**Excerpt**.
_____

Akademik Veri Yönetim Sistemi
IEEE TRANSACTIONS ON MOLECULAR, BIOLOGICAL, AND MULTI-SCALE COMMUNICATIONS, cilt.1, sa.1, ss.1-10, 2026 (ESCI, Scopus)
Bacteria-based nanonetworks (BNs) represent a promising strategy for nanoscale information transfer, utilizing bacterial motility and chemotaxis for targeted message delivery. This study analyzes BN performance through both experimental validation and a custom-developed three-dimensional (3D) simulation program built in MATLAB, focusing on receiver (RX) placement, chemoattractant release rate (Q), and bacterial lifespan. The simulation employs experimentally validated parameters and models bacterial behavior under various spatial configurations. Results demonstrate that RX positioning significantly affects communication efficiency, with asymmetric placement causing uneven chemoattractant gradients and reduced success rates. While higher Q values improve reach time and delivery success, bacterial lifespan becomes a limiting factor at extended distances. Experimental findings using agar-based assays confirm a threshold distance beyond which bacterial motility becomes ineffective. These insights provide practical guidance for optimizing BN systems by balancing signal strength with biological constraints. Future work should explore adaptive bacterial strategies and dynamic environmental conditions to further enhance BN reliability and applicability in areas such as targeted drug delivery and biosensing.

_____

**Supplied data**.
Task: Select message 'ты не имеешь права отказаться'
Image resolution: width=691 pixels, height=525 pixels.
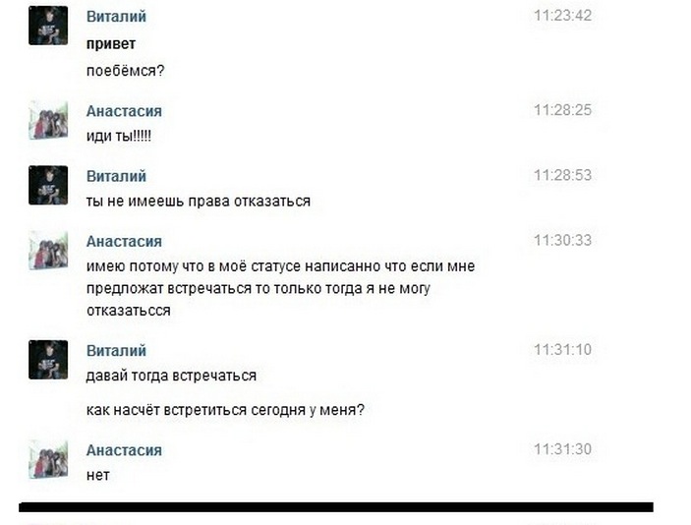Action: tap(199, 202)
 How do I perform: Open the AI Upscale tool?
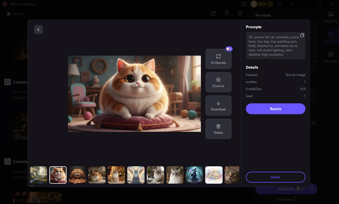(218, 59)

_____

**Exercise**. In the abstract on bacteria-based nanonetworks, what did the agar-based experiments confirm? The lines stand apart from the abstract and are not connected to it.

**Exercise answer**. They confirmed a threshold distance beyond which bacterial motility becomes ineffective.